EXERCISE MATERIAL
=-=-=-=-=

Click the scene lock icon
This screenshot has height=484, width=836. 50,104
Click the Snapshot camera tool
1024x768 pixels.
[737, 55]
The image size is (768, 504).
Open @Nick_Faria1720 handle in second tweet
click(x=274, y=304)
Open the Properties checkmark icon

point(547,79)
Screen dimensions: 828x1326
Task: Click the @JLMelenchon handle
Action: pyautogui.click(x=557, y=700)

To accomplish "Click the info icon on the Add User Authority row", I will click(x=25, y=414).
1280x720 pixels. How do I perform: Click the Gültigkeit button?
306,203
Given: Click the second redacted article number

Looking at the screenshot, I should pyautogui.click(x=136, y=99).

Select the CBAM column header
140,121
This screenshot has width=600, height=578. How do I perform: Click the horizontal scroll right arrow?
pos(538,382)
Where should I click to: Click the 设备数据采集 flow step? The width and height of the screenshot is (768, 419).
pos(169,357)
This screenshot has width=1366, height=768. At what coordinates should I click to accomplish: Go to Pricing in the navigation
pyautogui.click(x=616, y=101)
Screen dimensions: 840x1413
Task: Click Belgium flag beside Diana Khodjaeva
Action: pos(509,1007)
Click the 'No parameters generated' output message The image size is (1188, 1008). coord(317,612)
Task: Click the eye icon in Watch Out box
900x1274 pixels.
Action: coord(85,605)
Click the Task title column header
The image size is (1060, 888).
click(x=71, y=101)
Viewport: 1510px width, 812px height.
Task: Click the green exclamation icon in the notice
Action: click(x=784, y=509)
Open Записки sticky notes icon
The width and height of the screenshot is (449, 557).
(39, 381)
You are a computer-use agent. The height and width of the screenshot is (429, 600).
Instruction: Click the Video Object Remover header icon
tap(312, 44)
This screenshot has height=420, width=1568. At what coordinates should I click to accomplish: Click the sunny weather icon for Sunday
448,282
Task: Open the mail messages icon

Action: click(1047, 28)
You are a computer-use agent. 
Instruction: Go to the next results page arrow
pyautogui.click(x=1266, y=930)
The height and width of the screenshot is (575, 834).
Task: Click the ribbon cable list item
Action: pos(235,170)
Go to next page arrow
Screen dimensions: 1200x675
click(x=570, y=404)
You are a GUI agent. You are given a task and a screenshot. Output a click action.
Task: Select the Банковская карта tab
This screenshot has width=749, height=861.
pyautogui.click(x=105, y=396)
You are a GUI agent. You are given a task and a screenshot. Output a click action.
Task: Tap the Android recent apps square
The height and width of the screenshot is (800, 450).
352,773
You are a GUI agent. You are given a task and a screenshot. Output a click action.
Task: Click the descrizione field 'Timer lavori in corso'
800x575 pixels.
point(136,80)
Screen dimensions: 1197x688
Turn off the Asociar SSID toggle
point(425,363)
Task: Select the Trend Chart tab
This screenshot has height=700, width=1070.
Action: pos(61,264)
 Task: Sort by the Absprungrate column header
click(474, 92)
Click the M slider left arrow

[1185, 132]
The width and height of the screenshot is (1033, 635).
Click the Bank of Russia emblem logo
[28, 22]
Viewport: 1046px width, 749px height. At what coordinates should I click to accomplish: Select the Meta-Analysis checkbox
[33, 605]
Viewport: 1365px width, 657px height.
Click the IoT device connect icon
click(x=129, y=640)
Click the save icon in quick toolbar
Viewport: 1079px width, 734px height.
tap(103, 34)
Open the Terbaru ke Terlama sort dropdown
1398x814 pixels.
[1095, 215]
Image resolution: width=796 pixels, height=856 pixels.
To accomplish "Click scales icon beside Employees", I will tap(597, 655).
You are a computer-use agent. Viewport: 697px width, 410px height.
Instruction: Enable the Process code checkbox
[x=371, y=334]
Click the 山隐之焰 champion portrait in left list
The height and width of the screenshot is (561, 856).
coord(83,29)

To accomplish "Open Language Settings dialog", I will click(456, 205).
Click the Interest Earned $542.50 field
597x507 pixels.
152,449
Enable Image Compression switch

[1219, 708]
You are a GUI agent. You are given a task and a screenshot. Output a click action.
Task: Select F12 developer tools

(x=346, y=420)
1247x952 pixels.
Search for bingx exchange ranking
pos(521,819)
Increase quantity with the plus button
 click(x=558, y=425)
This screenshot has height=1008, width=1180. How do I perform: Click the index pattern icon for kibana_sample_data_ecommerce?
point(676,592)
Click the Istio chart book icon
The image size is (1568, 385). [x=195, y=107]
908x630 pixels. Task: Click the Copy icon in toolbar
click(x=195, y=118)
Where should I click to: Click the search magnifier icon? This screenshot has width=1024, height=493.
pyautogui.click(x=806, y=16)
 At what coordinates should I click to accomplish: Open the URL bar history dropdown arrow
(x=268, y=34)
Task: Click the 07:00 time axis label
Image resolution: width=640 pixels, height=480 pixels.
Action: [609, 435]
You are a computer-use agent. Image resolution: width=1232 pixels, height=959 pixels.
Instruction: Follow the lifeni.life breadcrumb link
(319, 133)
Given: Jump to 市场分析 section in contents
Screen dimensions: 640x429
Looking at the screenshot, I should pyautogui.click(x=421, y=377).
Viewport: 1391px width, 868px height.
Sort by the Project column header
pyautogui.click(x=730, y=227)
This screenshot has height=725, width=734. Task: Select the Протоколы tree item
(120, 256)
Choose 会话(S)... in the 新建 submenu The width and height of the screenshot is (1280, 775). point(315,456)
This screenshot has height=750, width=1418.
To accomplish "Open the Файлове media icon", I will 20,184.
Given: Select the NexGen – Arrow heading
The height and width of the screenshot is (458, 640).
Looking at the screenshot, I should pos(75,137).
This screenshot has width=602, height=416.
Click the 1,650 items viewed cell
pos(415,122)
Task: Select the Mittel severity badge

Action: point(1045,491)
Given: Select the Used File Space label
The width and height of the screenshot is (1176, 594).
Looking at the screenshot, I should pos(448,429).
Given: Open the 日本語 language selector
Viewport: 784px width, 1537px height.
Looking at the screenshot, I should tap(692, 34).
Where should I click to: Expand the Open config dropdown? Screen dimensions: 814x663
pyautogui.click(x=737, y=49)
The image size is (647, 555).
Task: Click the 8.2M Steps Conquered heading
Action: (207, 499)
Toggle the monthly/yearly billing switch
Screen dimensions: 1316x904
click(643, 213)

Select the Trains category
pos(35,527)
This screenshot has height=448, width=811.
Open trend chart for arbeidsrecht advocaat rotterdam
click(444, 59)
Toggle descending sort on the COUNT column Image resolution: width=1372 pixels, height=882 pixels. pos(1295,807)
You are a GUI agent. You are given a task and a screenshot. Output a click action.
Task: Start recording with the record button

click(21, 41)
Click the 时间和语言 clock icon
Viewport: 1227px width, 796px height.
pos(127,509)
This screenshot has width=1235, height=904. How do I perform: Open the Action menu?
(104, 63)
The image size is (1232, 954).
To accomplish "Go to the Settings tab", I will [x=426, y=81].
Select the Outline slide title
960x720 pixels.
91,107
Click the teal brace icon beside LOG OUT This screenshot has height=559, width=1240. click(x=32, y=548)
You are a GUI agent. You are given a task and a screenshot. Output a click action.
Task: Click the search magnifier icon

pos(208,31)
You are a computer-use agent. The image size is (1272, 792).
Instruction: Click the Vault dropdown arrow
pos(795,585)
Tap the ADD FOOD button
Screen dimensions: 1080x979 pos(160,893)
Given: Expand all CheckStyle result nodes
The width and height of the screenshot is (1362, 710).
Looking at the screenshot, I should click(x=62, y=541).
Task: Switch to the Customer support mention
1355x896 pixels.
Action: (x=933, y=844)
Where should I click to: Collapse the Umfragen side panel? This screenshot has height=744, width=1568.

=-=-=-=-=

From the line holding "The width and height of the screenshot is (1362, 710)." to the last line of the entries above, restate each line exactly; include both ends and omit everything else.

The width and height of the screenshot is (1362, 710).
Looking at the screenshot, I should click(x=62, y=541).
Task: Switch to the Customer support mention
1355x896 pixels.
Action: (x=933, y=844)
Where should I click to: Collapse the Umfragen side panel? This screenshot has height=744, width=1568.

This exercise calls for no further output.